- Born: June 16, 1958 Yokosuka, Japan
- Died: May 17, 2021 (aged 62) Maryland, United States
- Occupation: Writer
- Notable work: Dance for the Ivory Madonna

= Don Sakers =

American writer (1958–2021)

Don Sakers (June 16, 1958 – May 17, 2021) was an American science fiction writer and fan who lived in Maryland, and wrote several novels and edited a short story collection. In 2009 he succeeded Thomas Easton as book reviewer for Analog Science Fiction and Fact magazine. Sakers is probably best known in the science fiction community as a frequent guest speaker at science fiction conventions.

When asked about the reaction to the diversity elements in his SF, Sakers said:

By and large, it seems to me that most SF fans are fairly comfortable with diversity. Part of this, I feel, comes from the common experience of being thought "weird" by the general populace.... Another reason that fans seem comfortable with diversity stems from the nature of Science Fiction itself. SF is often concerned with "the other" -- the alien being, the time traveler, the citizen of a totally different society. After you've wrapped your mind around the concept of falling in love with a silicon-based insectoid creature whose society is based on ritual cannibalism, a friendly chat with the black lesbian sitting next to you is easy to handle.
— Don Sakers

==Writing career and SF fandom==
Sakers was the author of SF novels Dance for the Ivory Madonna (2002) and companion titles The Leaves of October (1988), A Voice in Every Wind (2003), Weaving the Web of Days (2004), and A Rose From Old Terra (2007); and dark fantasy novel Curse of the Zwilling (2003). He was also author of the short story "The Cold Solution" (Analog, 1991) and other short fiction. Sakers was editor of Carmen Miranda's Ghost Is Haunting Space Station Three (1990), an anthology of stories based on Leslie Fish's song of the same name; the SF Book of Days (2004); and the Gaylaxicon 2006 Sampler. Sakers was also the author of two gay young adult novels: Act Well Your Part (1986) and Lucky in Love (1988). Melissa Scott called him "a left wing Heinlein."

A member of the Science Fiction and Fantasy Writers of America, he wrote numerous obituaries for their web site, including that of Lisa A. Barnett.
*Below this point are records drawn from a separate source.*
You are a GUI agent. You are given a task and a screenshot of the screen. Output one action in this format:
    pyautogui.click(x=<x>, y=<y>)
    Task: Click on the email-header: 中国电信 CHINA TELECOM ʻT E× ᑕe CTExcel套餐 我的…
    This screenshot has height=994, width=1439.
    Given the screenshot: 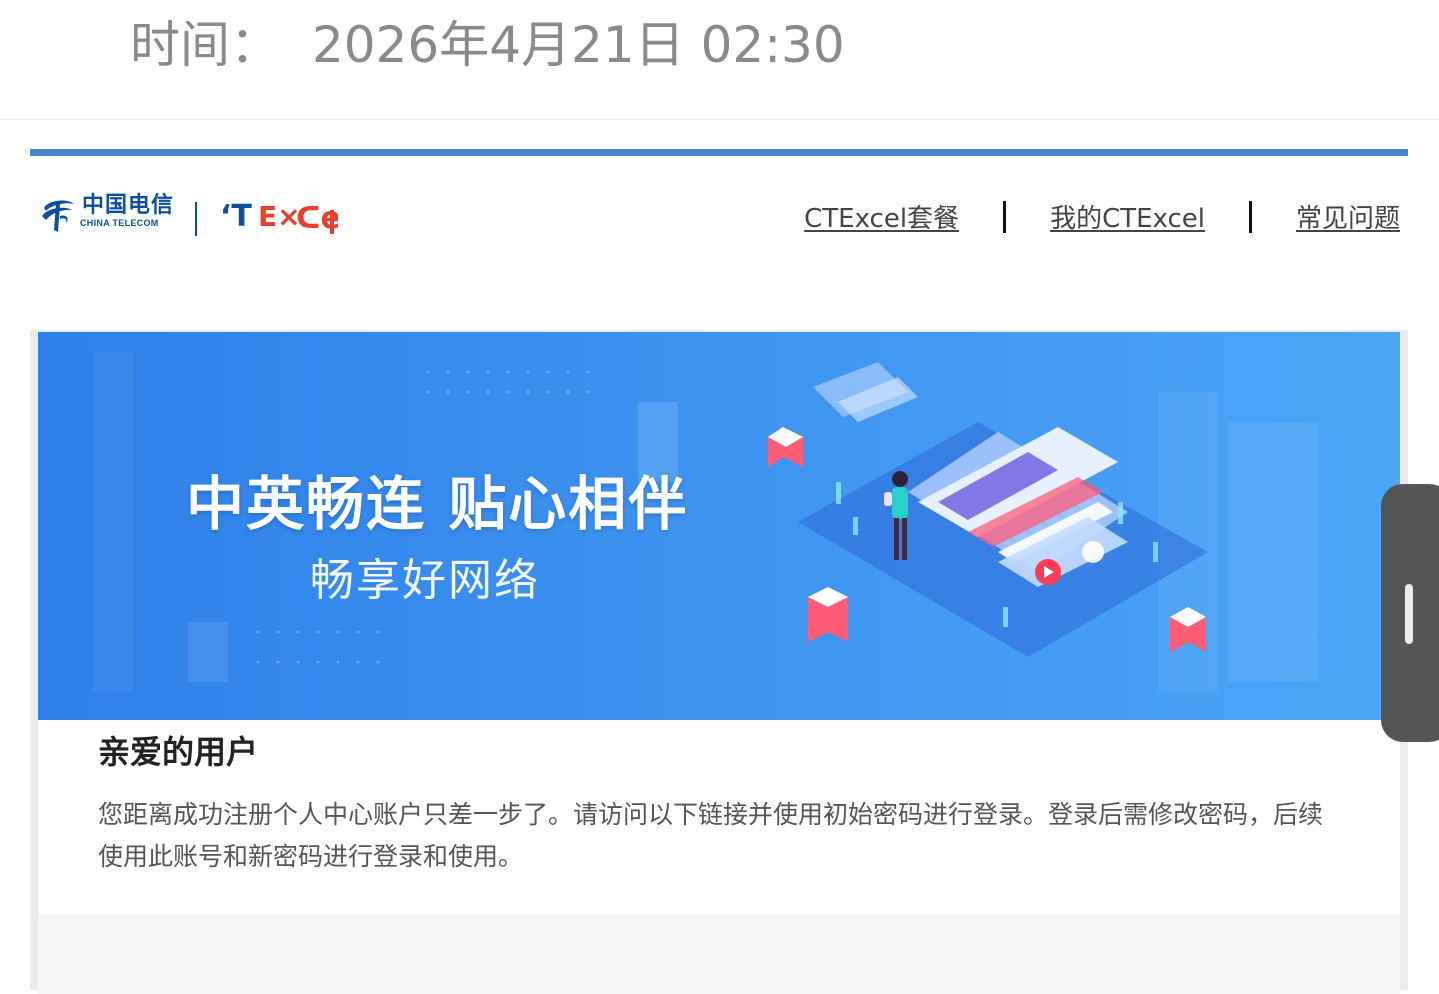 What is the action you would take?
    pyautogui.click(x=719, y=221)
    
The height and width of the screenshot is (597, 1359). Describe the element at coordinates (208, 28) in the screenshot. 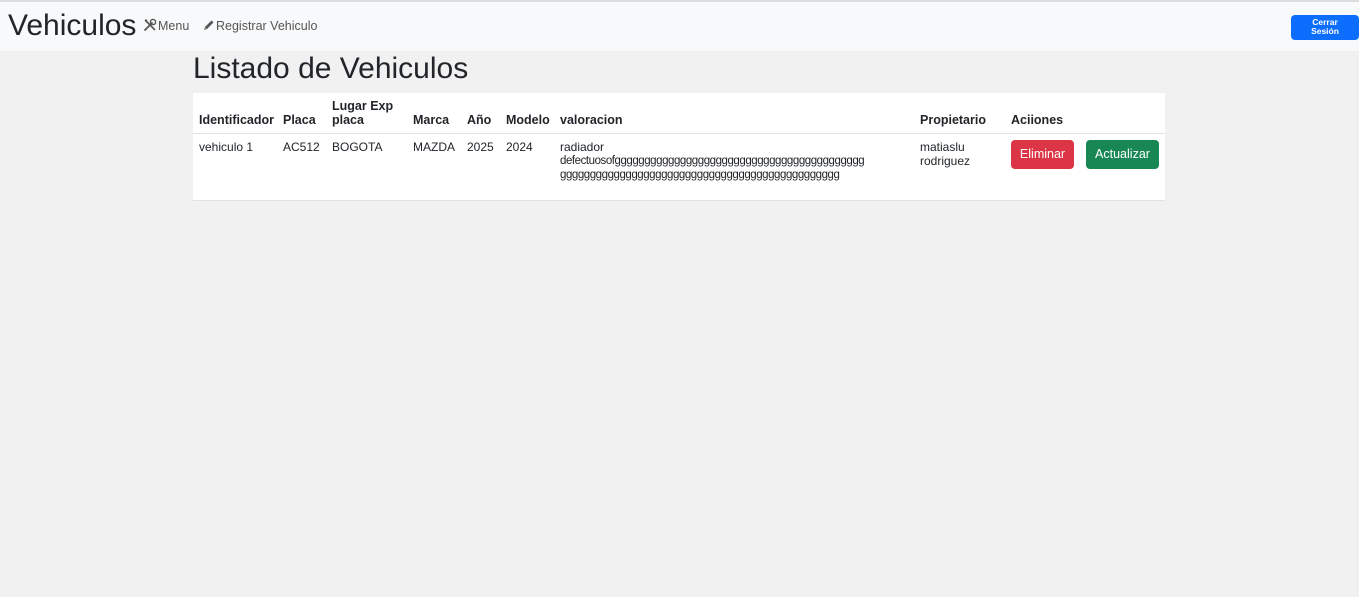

===Dance for the Ivory Madonna===
According to a Publishers Weekly review, Dance for the Ivory Madonna is about when;

it's 2042, and the U.S. has split into three nations; special interest groups have their own House in Congress; artificial intelligence has kicked humans out of cyberspace; and the African continent, a hotbed of technological advancement, is united under a contract government called Umoja. Making his way through this brave new world is a young African-American operative of a secret organization whose task is to avenge his father's murder and save humankind.
— Publishers Weekly review

Sakers described the book as being about "a lot of things: friendship, toleration, a celebration of the creative spirit, a paean to unconventionality. It's about what's wrong with today's world, what's right with today's world, and what hope there is for the future. It's about how our technology affects us, and about the decisions we can make regarding those effects."

Dance for the Ivory Madonna was a Spectrum Award finalist.

===Science fiction conventions===

Sakers was guest of honor at the 1995 Gaylaxicon, and was a frequent guest speaker at other Gaylaxicons, Albacon, Arisia, and Boskone.

== Personal life ==
Sakers was born in Yokosuka, Japan, but grew up in the United States. He was openly gay and had diabetes and autism. He shared a home in Anne Arundel County, Maryland with his spouse, costumer Thomas Atkinson. Their house, known as Meerkat Meade, was featured in Weird Maryland. His self-described "day job" was with the Anne Arundel County public library, where he worked for 42 years. Sakers was an active blogger.

Sakers died of a heart attack on May 17, 2021, aged 62.

==Bibliography==

=== Novels ===
- Scattered Worlds Mosaic
1. "Dance for the Ivory Madonna"
2. "Weaving the Web of Days"
3. "The Eighth Succession"
4. "Children of the Eighth Day"
5. "All Roads Lead to Terra"
6. "A Voice in Every Wind"
7. "A Rose From Old Terra"
8. The Leaves of October (started as a short story in August 1983's Analog, and was expanded as a novel in 1988)

=== Short fiction ===
- Collections
- "Meat and machine" (2014)

=== Other ===
- Collections
- Scott, Melissa (2013). "Jaelle Her Book: A Memorial" Stories and essays by guest authors at the annual Darkover Grand Council (Darkovercon), in memory of Judy Gerjuoy (aka Jaelle of Armida) and Darkovercon.